◆ Yapılacak İş ◆
Aşağıdaki sosyal medya ve aile konulu metinde "Çocuğumuzun yaşına dikkat etmeden" diye başlayan paragrafı, ana bilgilerini koruyarak kısa bir madde listesine dönüştürün.

◆ Verilen Metin ◆
####################

Mahremiyet yok edildi, aşk meşkle yer değiştirdi, kapitalizmin ahlakı tüketim rezaleti ile olmaması gereken şeyleri ihtiyaç diye yutturdu, Sağlam aile yuvaları dijital oyuncaklarla çürütüldü, Nedamet ve rezalet müstear(Gerçek olmayan) isim ve bol yalanlarla tavan yaptı.
Mutsuz ve birbirini anlamayan veya anlamak istemeyen eşler bu oyuncaklar üzerinden mutluluğun kodlarını ararken yıktıkları yuvaları umursamıyor,
Çocuğumuzun yaşına dikkat etmeden eline tutuşturduğumuz bu oyuncakların çocuklardan nelerin alıp götürdüğünü hesaplamadık, Anne babanın ilgisizliği ve bilgisizliği gece geç saatlere kadar sosyal medyada çocuk kurban arayan psikopatlara hiç aldırmadık.
Sosyal medya, Sosyal hayatın içine etti, evliyi bekar bekarı da evli, mutluyu mutsuz mutsuzu da mutlu yapacak bol yalanlarla suni ve yapay mutluluk üretme gayretinde üst perdeden rezil gayretler üzerinden embesil hayretler üretiyor.

####################

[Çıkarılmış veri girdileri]
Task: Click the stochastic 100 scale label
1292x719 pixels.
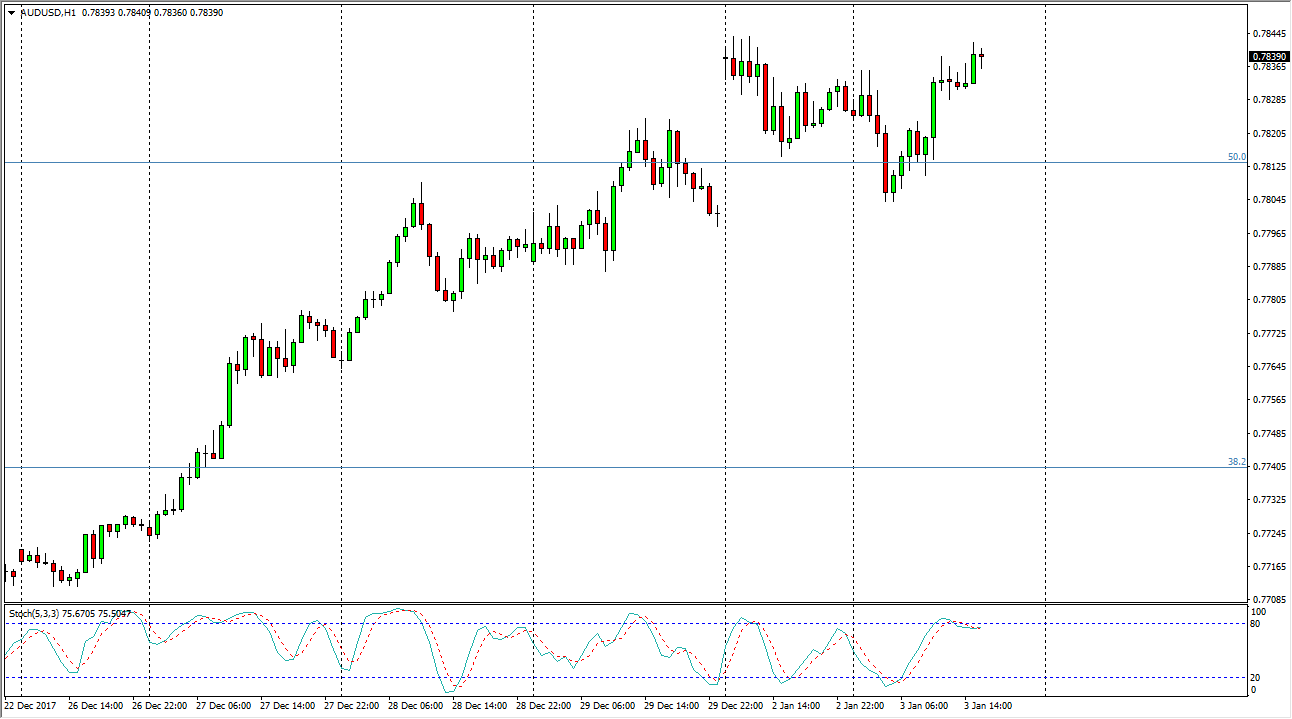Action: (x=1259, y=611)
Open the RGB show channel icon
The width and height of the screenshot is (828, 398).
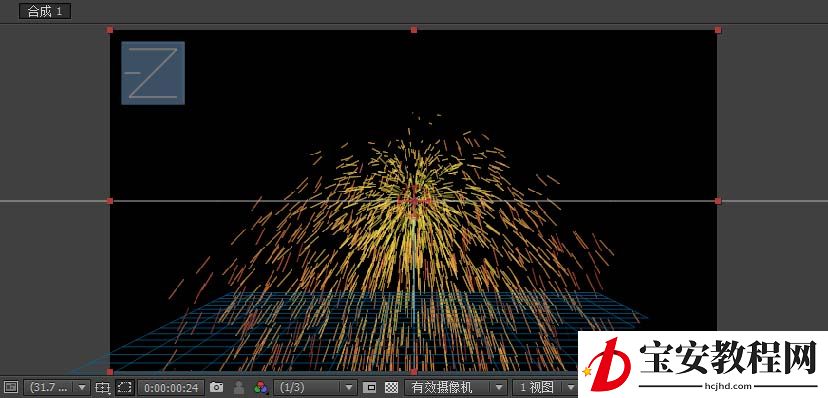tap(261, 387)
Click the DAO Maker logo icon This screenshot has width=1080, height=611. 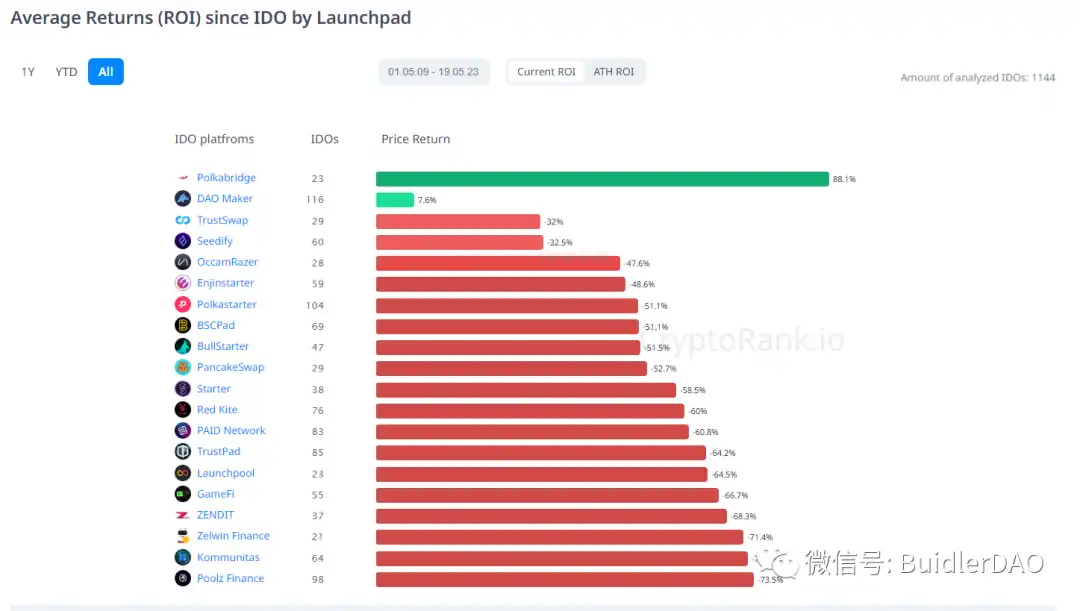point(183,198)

####################

◆ Tam Yanıt ◆
- Çocukların yaşına dikkat edilmeden ellerine verilen oyuncakların onlardan neleri alıp götürdüğü hesaplanmadı.
- Anne babanın ilgisizliği ve bilgisizliği içinde, gece geç saatlere kadar sosyal medyada çocuk kurban arayan psikopatlara hiç aldırılmadı.